Students Wow Judges at Hollomon Health Innovation Challenge
Student entrepreneurs dazzled at the 2018 Hollomon Health Innovation Challenge, hosted by the UW Foster School’s Buerk Center for Entrepreneurship. Intricate prototypes and innovative solutions to today’s health and healthcare problems were on display from twenty-two teams of college students—prompting many judges to call this year’s competition “the best one yet.” The $15,000 Hollomon Family grand prize went to A-Alpha Bio, a team of University of Washington Bioengineering PhD students and recent graduates.
A-Alpha Bio developed an AlphaSeq technology which improves clinical trial success rates by helping pharmaceutical companies fully characterize their drug candidates in the pre-clinical stage. The team previously won the $2,500 Perkins Coie Best Innovation Idea Prize at the 2017 UW Business Plan Competition, and recently completed the Jones + Foster Accelerator.
The $10,000 Herbert B. Jones Foundation second place prize went to OLA Simple. The team of UW Bioengineering and Electrical Engineering graduate students developed a point-of-care technology platform that aims to revolutionize the diagnostics, predictive outcomes, and targeted therapy for genetic disorders and conditions.
The nearly 100 health and healthcare entrepreneurs, medical experts, and investors who judged the teams awarded the Fenwick & West $5,000 third place prize to ACBI (Automated Continuous Bladder Irrigation). The team of UW Mechanical Engineering and Electrical Engineering graduate students created a device that makes continuous bladder irrigation treatment less time intensive and expensive, while reducing the risk of complications for patients. ACBI previously won a $1,000 JARL award (Judges Also Really Liked) at the 2017 Hollomon Health Innovation Challenge.
The scoring was so competitive that judges decided to award three JARL awards at this year’s competition. One went to CoreView, a UW team of business and information systems students who developed a new kind of automation related to preparing a needle biopsy specimen. ElectroActive, a team of Washington State University engineering and architecture, business, and communication students, received a JARL for their chronic wound healing device that does not require the use of topical antibiotics. The final JARL award went to Nanodropper, a team of UW pharmacology, bioengineering, and business students. They created an affordable, universal eye drop adaptor which aims to reduce the cost, waste, and side effects normally associated with expensive prescription eye medications.
This was the third year of the Hollomon Health Innovation Challenge and the second under the Hollomon name. Timmie Hollomon, her son Steve, and their family contributed a large gift to the Buerk Center in 2017 in support of student creativity and innovation, focused on health and healthcare. At this year’s event, the Hollomon’s received special recognition from the Michael G. Foster School of Business for their continued generosity and commitment to students.

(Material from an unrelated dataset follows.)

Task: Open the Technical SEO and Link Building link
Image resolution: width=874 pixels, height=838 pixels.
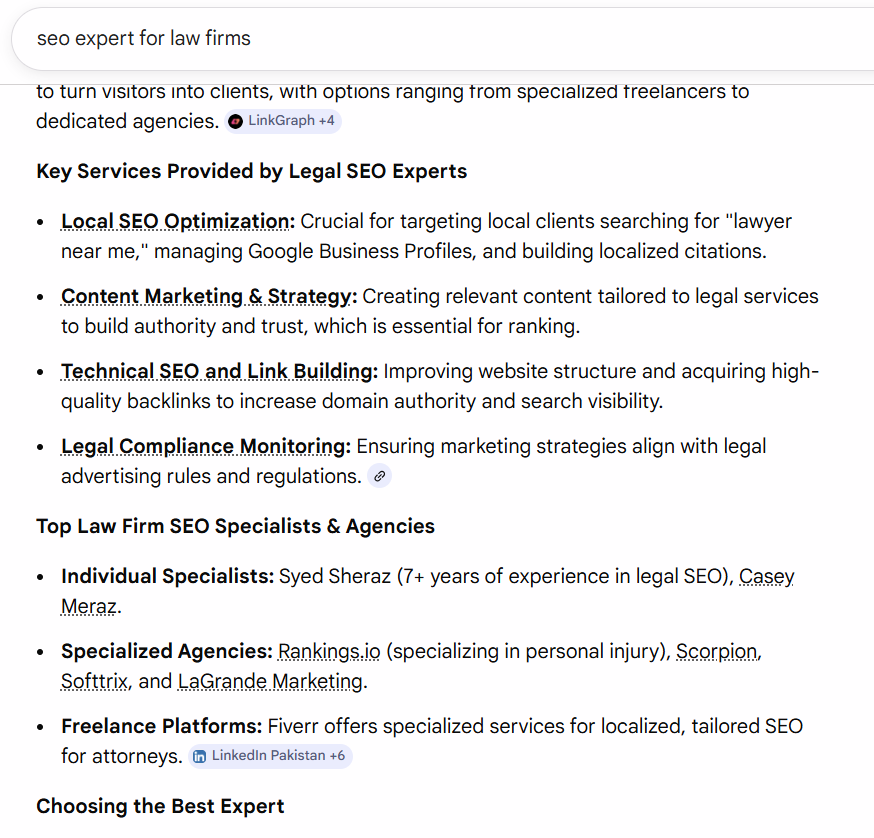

The Buerk Center will host two more competitions in the coming weeks. The Alaska Airlines Environmental Innovation Challenge is coming up Thursday, March 29. The UW Business Plan Competition holds its Investment Round on Wednesday, April 25, followed by the Sweet 16 and Final Round on Thursday, May 24. Since 1998, more than a thousand student-created companies have come out of the Buerk Center and gone on to raise at least $400 million dollars in funding.